Euclid's first task was to create definitions that could be used in the proof process. Euclid would use words outside of mathematics to explain particular mathematical "things" that could later on be used in other definitions. For example, Euclid defined a "point" to be "that which has no part"(Dunham, "Journey through Genius"). Since "point" has no been defined, Euclid could now use the term "point" in the process of defining other mathematical "things".

The next step for Euclid was axioms. An axiom is a proposition regarded as self-evident true without proof. "axiom" is a slightly archaic synonym for postulate (mathworld.wolfram.com/Axiom.html). Euclid would formulate axioms using previously created definitions. Once Euclid had a solid foundation of axioms and definitions, he then would start constructing proofs for his theorems.

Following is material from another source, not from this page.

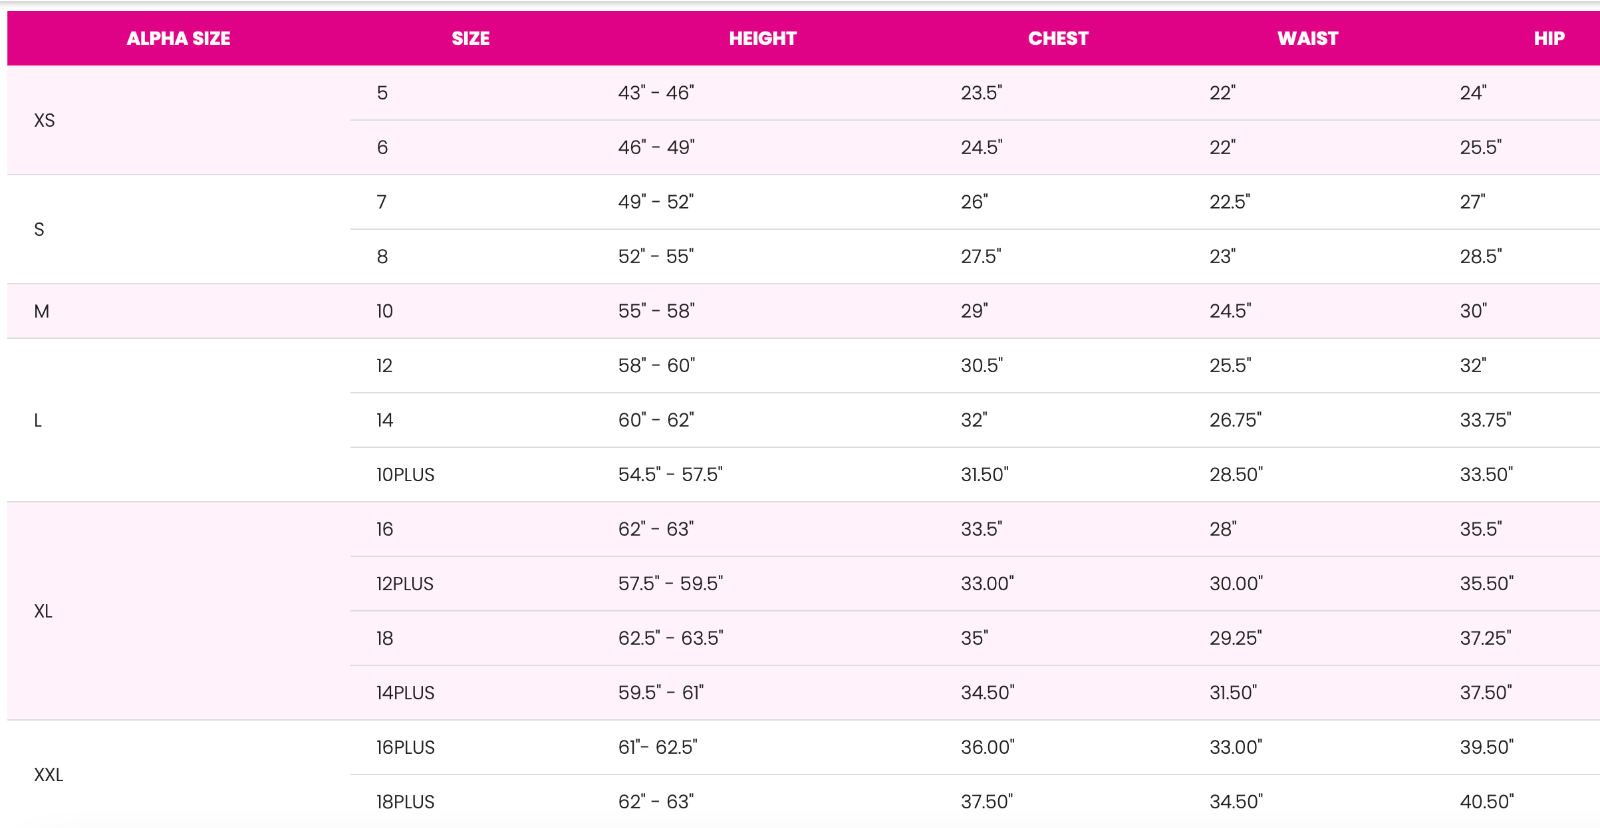Click the size 10PLUS cell
The width and height of the screenshot is (1600, 828).
tap(405, 475)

Euclid's method of proving theorems was always approached from a geometrical perspective, which is only one of many tools used today would working towards proving theorems. Even though the modern day mathematical proof still tends to the traditional form of Euclid that goes back 2300 years, technology and science has advanced so much that there are many, many different methods that can be used today in order to proof a mathematical theorem. For example, while Euclid only used a compass and straightedge as his tools for proving theorems (Dunham, "Journey through Genius"), today, someone might prove a theorem that would consist of a computer calculation, or it could even consist of the construction of a physical model. Furthermore, one's modern day proof method might consist of using a computer simulation or model, or a computer algebra computation using software like Mathematica, Maple, or MatLab. 

Even with all of our technological advances that did not exist during the time of Euclid, no writings or books have had an impact on mathematical thought and exact sciences as has Euclid's Elements. the only other book that has been revered more so then the elements is The Bible, which to me, is astonishing, considering it was written so long ago. Indeed, I would agree, that Euclid is in fact the "Father of Geometry."